4. Romantics were interested in the Medieval past, the supernatural, the mystical, the “gothic,” and the exotic;
5. Romantics were attracted to rebellion and revolution, especially concerned with human rights, individualism, freedom from oppression;
6. There was emphasis on introspection, psychology, melancholy, and sadness. The art often dealt with death, transience and mankind’s feelings about these things. The artist was an extremely individualistic creator whose creative spirit was more important than strict adherence to formal rules and traditional procedures.
A. The Byronic hero
B. Emphasis on the individual and subjectivity.
†The Romantics poets in this age:
Some authors have been regarded as pre-Romantic:
‡William Blake (1757-1827): a visionary poet who was also an artist and engraver, with a particular interest in childhood and a strong hatred of mechanical reason and industrialization;
‡Robert Burns (1759-1796): who worked as a ploughman and farm labourer but who had received a good education and was interested in early Scots ballads and folk-song;
‡Walter Scott (1771-1832), another Scot: who developed his interest in old tales of the Border and early European poetry into a career as poet and novelist.
The first generation of Romantics is also known as the Lake Poets because of their attachment to the Lake District in the north-west of England:
‡William Wordsworth (1770-1850): who came from the Lake District and was the leading poet of the group, whose work was especially associated with the centrality of the self and the love of nature;
‡Samuel Taylor Coleridge (1772-1834): who was Wordsworth's closest colleague and collaborator, a powerful intellectual whose work was often influenced by contemporary ideas about science and philosophy;
‡Robert Southey (1774-1843): A prolific writer of poetry and prose who settled in the Lake District and became Poet Laureate in 1813; his work was later mocked by Byron;
‡Charles Lamb (1775-1834): Who was a poet but is best-known for his essays and literary criticism; a Londoner, he was especially close to Coleridge;
‡Thomas de Quincey (1785-1859): The youngest member of the group, best known as an essayist and critic, who wrote a series of memories of the Lake Poets.
The second generation of Romantic poets included:
‡George Gordon, Lord Byron (1788-1824);
‡Percy Bysshe Shelley (1792-1822): who was one of the leading poets;
‡John Keats (1795-1821): who was a London poet, especially known for his odes and sonnets and for his letters, which contain many reflections on poetry and the work of the imagination.
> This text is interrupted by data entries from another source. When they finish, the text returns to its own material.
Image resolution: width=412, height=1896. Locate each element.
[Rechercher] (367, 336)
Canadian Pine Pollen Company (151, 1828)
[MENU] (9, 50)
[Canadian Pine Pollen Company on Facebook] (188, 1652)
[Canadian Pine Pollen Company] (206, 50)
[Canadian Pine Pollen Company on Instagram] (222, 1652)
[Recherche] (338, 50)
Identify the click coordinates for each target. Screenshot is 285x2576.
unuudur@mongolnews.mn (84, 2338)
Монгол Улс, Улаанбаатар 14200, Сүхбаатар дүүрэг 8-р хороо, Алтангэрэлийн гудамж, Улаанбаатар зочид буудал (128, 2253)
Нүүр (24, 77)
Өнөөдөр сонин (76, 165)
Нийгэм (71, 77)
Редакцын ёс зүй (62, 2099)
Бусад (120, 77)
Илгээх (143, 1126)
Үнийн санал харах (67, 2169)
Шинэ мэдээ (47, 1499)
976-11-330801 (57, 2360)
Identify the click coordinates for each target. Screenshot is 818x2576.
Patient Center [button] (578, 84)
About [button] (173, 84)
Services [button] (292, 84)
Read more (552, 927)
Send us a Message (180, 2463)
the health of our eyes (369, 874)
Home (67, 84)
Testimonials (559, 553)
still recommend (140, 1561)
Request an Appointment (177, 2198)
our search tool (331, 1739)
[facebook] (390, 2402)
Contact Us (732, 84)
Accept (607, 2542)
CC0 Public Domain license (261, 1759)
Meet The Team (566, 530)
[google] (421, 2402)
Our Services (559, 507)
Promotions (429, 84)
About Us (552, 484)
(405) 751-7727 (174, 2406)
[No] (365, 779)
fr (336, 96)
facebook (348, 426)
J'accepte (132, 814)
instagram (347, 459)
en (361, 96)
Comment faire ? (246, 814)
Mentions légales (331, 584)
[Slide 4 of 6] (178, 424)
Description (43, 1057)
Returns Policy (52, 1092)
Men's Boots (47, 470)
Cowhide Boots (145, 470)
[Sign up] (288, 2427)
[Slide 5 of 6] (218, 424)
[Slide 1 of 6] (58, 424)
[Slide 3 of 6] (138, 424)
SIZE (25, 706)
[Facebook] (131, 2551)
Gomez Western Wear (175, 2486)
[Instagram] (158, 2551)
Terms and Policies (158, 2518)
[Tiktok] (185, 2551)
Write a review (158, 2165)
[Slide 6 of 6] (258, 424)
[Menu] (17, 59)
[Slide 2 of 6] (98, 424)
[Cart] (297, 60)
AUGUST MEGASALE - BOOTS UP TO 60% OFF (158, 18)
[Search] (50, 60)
The poets named so far are those who, for many years, dominated the Romantic canon – that group of writers whose works were most commonly republished, read, anthologised, written about and taught in schools, colleges and universities.
† Conclusion:
In the early decades of the nineteenth century European intellectual life was enriched by the works of composers, painters, poets and writers who were influenced in a variety of ways by the spirit of ‘romanticism’.. Romantic ways of thinking had deep roots in early modern culture but between about 1800 and 1850 they played a particularly significant role in theoretically framed statements on fundamental political questions.
†Works Cited:
Kravitt, Edward F. The Lied: Mirror of late Romanticism. illustrated. London: Yale University Press, 1996.
Long, William J. English Literature, The Romantic Age. Ed. Enlarged. Delhi: AITBS, 2018.
Morrow, John. Romanticism and political thought in the early nineteenth Century. Ed. Gareth StedmanJones. Cambridge: Cambridge University Press, 2011.